• Given exercise: Retype the lines of the material below, beginning with the line that contains "Downvote the question with the down arrow" and ending after the line that contains "[x=73, y=383]".

Lines of data:
========================

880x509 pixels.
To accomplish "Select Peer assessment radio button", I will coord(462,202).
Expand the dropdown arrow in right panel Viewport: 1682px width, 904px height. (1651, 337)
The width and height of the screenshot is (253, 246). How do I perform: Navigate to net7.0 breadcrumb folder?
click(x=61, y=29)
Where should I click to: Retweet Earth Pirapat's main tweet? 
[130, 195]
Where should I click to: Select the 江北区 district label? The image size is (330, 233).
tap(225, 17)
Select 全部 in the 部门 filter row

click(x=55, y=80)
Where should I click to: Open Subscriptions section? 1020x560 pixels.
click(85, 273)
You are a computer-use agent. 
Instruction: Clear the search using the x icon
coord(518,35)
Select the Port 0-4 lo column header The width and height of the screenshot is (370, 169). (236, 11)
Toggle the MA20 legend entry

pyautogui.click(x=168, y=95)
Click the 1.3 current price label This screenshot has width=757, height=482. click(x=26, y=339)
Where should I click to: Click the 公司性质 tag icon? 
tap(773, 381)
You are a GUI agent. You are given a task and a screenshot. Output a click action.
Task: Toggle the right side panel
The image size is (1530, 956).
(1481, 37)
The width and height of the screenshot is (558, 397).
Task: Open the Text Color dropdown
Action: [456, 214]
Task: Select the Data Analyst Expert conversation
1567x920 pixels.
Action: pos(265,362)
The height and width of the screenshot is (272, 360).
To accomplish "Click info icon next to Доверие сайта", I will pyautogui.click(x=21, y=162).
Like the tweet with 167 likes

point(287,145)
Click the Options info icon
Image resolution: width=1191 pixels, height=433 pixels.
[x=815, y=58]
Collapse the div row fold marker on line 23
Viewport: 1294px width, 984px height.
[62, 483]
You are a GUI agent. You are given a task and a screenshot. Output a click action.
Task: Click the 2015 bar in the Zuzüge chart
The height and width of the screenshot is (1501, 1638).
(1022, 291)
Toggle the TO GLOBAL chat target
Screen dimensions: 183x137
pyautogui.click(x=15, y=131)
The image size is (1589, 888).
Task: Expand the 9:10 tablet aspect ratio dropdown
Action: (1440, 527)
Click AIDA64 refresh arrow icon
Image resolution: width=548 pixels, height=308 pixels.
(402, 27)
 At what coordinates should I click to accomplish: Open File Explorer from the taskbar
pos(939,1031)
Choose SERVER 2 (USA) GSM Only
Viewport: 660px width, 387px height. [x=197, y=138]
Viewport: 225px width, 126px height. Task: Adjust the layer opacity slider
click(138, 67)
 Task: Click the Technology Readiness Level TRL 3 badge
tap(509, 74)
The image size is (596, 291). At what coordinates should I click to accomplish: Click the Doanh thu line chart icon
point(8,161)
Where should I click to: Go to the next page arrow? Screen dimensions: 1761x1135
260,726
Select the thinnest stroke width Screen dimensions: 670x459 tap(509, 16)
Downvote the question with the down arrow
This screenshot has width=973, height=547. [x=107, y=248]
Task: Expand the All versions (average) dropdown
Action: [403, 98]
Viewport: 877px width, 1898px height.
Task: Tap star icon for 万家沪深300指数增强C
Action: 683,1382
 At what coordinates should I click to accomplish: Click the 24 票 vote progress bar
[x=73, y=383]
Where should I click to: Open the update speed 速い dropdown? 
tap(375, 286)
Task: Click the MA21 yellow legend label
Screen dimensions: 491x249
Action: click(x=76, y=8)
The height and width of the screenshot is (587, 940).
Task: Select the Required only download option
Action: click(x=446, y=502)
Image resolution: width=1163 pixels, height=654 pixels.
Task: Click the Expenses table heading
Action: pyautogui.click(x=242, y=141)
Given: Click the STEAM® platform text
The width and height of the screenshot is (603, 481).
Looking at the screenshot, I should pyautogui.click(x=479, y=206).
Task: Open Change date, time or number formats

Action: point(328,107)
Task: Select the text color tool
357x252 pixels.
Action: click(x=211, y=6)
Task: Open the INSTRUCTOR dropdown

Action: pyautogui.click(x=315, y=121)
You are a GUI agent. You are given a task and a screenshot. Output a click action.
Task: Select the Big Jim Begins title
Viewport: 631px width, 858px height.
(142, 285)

========================

• Completed exercise:
Downvote the question with the down arrow
This screenshot has width=973, height=547. [x=107, y=248]
Task: Expand the All versions (average) dropdown
Action: [403, 98]
Viewport: 877px width, 1898px height.
Task: Tap star icon for 万家沪深300指数增强C
Action: 683,1382
 At what coordinates should I click to accomplish: Click the 24 票 vote progress bar
[x=73, y=383]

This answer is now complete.